[PROVIDED DATA — start]

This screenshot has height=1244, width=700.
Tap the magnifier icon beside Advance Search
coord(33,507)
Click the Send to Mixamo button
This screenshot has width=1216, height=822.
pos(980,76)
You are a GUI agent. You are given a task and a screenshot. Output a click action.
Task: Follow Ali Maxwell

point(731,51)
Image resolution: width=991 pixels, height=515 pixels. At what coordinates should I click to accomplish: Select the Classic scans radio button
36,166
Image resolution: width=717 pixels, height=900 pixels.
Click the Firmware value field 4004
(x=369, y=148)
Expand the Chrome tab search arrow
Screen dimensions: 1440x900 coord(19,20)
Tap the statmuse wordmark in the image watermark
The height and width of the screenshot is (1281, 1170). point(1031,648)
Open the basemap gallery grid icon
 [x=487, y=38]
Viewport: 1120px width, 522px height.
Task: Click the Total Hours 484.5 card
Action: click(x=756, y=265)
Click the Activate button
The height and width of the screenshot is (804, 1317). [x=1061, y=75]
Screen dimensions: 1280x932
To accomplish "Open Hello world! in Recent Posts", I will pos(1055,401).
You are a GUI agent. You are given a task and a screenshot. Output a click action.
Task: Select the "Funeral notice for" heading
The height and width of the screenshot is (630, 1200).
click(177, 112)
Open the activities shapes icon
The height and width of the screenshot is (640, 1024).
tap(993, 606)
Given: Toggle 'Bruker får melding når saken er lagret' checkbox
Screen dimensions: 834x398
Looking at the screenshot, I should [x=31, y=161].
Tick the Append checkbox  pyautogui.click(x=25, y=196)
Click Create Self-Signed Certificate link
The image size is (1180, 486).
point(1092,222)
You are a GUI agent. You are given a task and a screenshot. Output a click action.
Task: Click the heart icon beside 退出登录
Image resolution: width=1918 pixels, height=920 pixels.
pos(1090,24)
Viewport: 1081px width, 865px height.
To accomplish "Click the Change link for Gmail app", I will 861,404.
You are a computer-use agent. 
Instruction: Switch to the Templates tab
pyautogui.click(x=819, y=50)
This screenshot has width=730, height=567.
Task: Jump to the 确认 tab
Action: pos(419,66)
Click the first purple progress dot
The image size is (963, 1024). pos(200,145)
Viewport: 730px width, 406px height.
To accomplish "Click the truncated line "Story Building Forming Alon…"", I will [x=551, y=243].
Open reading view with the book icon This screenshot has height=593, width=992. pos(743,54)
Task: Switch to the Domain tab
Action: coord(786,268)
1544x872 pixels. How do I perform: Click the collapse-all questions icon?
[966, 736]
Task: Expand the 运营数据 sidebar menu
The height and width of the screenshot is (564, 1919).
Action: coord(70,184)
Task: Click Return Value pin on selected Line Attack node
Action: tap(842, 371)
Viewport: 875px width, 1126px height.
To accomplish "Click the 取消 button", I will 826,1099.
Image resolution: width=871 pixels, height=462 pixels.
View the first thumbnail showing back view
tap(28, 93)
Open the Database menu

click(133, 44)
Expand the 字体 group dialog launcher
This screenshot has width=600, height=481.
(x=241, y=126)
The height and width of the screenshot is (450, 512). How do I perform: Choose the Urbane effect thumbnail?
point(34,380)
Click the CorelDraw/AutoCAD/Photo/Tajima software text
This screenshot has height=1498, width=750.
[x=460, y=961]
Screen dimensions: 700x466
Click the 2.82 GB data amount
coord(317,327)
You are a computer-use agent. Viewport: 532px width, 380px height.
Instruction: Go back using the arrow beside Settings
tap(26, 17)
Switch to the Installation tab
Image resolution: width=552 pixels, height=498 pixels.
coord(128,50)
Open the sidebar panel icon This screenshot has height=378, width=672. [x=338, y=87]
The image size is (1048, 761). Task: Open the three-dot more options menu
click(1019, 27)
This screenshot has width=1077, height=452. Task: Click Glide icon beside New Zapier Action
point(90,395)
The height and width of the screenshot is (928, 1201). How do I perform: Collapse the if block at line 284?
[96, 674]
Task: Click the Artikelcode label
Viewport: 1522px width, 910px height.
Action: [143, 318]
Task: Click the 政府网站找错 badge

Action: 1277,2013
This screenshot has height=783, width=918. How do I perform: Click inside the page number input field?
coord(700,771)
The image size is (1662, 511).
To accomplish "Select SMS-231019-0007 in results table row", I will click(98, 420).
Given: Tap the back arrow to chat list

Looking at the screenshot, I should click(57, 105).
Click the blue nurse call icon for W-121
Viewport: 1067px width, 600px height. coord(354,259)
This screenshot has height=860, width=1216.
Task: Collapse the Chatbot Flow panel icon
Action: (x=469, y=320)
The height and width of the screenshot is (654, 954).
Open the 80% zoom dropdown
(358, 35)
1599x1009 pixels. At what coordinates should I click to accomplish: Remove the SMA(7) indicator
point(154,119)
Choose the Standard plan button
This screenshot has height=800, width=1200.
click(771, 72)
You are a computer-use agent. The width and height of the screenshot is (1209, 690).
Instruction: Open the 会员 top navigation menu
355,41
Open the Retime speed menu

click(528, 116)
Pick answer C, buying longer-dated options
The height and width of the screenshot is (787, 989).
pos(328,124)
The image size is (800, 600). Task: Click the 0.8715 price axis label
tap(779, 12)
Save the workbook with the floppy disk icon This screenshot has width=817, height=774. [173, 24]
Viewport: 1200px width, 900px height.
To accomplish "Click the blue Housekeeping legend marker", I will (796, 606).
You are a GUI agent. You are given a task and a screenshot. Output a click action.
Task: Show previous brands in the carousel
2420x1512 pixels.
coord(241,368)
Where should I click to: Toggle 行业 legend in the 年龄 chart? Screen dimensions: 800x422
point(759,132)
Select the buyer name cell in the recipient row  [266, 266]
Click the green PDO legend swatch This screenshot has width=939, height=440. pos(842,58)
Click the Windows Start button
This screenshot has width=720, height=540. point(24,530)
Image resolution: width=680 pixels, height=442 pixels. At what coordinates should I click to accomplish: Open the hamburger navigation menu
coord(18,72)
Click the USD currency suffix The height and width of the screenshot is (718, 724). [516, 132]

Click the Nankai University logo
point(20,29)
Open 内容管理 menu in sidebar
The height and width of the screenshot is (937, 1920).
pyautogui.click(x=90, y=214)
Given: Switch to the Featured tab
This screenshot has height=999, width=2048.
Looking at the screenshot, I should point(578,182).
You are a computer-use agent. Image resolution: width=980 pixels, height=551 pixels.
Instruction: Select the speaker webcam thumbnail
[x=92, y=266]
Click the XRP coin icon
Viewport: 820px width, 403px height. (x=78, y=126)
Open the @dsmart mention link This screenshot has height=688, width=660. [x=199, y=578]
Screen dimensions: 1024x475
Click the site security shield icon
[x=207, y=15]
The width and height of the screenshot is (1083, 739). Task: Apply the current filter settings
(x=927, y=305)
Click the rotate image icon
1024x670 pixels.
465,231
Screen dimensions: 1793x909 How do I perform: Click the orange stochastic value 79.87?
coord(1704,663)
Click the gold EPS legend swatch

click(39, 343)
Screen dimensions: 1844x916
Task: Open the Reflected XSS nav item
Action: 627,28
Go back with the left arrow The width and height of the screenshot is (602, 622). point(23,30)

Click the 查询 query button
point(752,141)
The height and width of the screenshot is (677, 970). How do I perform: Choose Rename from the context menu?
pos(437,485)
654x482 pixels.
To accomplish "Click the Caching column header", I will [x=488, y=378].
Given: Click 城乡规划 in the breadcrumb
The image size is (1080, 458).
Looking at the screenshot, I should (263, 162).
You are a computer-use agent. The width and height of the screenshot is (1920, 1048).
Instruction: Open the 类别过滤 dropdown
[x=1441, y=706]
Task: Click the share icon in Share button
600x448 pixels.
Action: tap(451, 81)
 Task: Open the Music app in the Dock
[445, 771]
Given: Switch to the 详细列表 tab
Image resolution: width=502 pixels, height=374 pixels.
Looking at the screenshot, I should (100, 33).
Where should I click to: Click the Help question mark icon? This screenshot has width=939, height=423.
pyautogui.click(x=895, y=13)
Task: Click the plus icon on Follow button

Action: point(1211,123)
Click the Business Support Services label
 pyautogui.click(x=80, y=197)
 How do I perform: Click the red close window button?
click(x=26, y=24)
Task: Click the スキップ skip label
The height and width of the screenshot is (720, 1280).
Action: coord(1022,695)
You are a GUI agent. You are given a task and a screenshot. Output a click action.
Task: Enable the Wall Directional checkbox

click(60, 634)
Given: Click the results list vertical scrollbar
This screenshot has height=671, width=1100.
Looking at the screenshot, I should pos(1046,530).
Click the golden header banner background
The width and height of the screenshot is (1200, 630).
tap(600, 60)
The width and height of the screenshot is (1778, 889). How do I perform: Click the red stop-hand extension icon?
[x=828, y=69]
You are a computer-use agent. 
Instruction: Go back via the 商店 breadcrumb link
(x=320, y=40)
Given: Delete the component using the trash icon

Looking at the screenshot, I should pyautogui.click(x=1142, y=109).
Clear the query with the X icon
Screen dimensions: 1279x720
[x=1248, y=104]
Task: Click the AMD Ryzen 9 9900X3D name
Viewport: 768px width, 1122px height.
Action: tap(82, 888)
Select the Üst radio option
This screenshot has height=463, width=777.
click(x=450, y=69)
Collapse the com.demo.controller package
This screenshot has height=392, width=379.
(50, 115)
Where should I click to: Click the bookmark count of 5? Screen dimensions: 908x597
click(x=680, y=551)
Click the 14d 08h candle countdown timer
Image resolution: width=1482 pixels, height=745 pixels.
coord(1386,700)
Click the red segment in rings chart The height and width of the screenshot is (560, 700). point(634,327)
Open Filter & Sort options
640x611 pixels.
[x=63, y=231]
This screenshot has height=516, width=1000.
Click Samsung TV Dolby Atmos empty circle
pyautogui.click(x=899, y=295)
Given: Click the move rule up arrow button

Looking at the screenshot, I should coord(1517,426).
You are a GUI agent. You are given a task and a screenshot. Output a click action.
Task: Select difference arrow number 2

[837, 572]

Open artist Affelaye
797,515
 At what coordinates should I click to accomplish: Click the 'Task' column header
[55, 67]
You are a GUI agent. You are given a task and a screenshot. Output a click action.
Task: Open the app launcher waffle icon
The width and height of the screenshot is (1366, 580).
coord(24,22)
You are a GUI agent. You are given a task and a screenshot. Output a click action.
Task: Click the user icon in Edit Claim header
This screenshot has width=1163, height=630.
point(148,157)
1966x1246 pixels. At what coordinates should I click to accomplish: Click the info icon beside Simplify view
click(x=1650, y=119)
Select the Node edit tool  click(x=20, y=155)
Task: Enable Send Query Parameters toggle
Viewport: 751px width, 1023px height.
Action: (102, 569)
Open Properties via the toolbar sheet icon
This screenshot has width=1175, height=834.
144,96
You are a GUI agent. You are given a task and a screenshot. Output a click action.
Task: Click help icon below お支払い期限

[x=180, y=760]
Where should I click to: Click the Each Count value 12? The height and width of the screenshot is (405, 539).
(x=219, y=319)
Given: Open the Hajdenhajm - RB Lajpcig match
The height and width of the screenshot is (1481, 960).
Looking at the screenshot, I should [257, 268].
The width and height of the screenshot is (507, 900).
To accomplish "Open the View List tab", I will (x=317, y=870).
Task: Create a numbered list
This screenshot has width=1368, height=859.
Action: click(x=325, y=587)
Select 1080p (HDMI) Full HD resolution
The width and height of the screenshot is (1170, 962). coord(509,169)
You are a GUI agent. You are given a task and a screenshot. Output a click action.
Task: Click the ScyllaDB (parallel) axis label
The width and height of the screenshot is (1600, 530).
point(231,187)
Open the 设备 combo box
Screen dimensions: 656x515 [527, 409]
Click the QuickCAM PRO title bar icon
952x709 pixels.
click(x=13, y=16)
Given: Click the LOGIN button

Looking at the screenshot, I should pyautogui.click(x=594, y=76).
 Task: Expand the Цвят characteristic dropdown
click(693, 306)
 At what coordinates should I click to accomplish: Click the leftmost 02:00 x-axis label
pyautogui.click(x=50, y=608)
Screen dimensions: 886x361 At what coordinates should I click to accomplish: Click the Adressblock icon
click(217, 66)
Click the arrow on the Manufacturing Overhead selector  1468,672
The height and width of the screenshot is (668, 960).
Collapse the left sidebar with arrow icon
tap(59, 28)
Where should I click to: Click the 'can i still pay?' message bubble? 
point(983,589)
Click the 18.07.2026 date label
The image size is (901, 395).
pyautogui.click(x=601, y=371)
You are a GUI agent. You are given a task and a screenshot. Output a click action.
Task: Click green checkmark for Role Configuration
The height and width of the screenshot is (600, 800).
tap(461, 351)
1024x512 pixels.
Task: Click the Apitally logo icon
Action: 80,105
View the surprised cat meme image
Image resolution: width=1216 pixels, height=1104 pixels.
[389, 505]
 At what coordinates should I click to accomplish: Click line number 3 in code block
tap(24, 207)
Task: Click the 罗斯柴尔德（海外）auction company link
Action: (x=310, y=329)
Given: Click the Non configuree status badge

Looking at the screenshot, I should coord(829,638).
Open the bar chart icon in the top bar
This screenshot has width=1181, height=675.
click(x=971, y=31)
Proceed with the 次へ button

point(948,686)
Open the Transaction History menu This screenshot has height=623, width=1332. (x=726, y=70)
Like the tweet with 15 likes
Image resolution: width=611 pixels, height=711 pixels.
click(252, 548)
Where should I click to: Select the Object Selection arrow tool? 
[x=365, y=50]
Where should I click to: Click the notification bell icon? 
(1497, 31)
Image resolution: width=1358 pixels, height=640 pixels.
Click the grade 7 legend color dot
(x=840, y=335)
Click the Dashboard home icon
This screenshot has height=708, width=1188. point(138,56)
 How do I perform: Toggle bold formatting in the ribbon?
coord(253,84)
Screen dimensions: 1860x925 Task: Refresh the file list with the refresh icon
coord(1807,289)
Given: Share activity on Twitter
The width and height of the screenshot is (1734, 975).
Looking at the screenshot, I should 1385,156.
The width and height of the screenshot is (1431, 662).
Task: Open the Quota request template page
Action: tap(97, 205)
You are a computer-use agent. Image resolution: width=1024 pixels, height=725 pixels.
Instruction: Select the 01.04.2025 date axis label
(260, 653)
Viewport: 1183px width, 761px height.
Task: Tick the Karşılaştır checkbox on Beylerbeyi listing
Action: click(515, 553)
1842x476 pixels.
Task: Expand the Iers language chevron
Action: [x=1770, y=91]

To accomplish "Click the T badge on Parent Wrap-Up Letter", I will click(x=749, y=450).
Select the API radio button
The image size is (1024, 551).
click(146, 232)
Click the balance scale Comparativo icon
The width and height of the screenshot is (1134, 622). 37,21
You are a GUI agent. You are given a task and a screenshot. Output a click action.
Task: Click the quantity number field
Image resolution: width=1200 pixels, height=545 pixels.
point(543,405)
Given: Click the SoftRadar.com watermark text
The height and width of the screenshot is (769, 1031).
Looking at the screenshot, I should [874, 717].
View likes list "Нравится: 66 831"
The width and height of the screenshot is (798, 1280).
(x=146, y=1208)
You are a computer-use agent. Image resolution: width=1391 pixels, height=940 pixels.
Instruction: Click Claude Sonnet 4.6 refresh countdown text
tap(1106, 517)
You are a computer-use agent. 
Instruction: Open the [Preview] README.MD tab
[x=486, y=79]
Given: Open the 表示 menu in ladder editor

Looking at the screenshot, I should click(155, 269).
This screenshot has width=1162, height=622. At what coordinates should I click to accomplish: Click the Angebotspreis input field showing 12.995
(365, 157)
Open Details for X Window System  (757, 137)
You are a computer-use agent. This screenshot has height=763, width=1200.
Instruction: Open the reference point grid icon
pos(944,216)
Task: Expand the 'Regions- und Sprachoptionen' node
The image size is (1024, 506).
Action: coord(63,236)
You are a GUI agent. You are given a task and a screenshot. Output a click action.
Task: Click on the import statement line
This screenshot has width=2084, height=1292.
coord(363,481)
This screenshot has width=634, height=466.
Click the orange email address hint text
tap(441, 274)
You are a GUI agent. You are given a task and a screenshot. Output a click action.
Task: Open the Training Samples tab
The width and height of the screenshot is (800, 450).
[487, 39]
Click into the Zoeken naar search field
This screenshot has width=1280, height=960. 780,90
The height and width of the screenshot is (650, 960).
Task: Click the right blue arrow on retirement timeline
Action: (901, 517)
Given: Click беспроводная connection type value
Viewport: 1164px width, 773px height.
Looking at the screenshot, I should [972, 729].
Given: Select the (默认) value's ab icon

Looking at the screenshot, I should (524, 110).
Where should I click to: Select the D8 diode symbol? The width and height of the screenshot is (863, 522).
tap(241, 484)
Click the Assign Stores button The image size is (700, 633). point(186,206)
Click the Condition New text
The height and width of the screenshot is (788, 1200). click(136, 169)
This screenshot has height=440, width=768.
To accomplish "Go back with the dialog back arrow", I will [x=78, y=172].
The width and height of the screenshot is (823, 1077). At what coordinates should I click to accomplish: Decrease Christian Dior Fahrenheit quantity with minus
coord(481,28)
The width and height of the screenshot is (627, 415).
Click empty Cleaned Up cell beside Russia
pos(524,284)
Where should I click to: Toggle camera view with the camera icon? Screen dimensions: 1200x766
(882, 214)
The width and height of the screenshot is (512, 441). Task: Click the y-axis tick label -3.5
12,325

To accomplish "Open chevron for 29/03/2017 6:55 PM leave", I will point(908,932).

[PROVIDED DATA — finish]

TASK TO COMPLETE:
Filter the lines above so that only those with the string "Share" remain, then copy them.

RESULT OF THIS EXERCISE:
Task: Click the share icon in Share button
Given: Share activity on Twitter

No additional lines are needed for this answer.